'''

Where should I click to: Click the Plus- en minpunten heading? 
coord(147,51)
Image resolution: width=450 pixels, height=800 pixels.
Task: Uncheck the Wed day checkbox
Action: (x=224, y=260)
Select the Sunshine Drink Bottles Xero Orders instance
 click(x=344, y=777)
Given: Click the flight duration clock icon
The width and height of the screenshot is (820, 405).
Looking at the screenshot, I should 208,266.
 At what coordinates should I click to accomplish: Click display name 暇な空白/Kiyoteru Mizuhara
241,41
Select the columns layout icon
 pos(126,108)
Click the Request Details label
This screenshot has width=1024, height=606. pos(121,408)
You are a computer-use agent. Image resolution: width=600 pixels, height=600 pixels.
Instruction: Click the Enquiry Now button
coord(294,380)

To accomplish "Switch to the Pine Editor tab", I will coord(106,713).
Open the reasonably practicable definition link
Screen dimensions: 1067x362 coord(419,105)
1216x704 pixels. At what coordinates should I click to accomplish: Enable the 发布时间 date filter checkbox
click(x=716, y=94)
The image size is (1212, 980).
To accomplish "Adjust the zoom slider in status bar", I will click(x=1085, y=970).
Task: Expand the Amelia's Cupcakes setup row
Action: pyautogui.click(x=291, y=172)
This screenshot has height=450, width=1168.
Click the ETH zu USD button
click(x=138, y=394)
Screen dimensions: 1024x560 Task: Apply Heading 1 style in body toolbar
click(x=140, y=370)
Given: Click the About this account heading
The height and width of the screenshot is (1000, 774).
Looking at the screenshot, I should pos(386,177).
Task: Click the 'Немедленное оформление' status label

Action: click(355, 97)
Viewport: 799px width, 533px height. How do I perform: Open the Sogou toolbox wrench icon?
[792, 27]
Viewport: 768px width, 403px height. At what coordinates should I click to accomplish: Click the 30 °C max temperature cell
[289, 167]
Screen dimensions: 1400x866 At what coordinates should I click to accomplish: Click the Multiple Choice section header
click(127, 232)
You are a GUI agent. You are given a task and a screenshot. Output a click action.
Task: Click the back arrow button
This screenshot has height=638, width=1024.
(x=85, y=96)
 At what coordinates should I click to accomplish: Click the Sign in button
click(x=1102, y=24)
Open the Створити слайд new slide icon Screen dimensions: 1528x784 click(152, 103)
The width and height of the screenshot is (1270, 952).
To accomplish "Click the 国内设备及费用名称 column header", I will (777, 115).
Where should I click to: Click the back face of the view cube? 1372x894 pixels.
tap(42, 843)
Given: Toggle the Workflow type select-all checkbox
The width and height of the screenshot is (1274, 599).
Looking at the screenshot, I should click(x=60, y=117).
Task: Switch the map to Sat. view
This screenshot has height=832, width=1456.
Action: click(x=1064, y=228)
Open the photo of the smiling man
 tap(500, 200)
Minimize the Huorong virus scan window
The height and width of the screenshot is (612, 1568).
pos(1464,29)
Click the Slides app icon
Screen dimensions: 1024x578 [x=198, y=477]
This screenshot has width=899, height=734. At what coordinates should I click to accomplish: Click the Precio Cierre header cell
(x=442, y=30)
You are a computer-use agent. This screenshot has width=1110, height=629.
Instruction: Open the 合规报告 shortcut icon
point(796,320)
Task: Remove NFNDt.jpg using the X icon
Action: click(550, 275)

'''

#### [Work order]
In the listing above, find the line with "Select the Sunshine" and the line with "You are a computer-use agent. Image", then reproduce both and every line between them exactly.

#### [Output for this task]
Select the Sunshine Drink Bottles Xero Orders instance
 click(x=344, y=777)
Given: Click the flight duration clock icon
The width and height of the screenshot is (820, 405).
Looking at the screenshot, I should 208,266.
 At what coordinates should I click to accomplish: Click display name 暇な空白/Kiyoteru Mizuhara
241,41
Select the columns layout icon
 pos(126,108)
Click the Request Details label
This screenshot has width=1024, height=606. pos(121,408)
You are a computer-use agent. Image resolution: width=600 pixels, height=600 pixels.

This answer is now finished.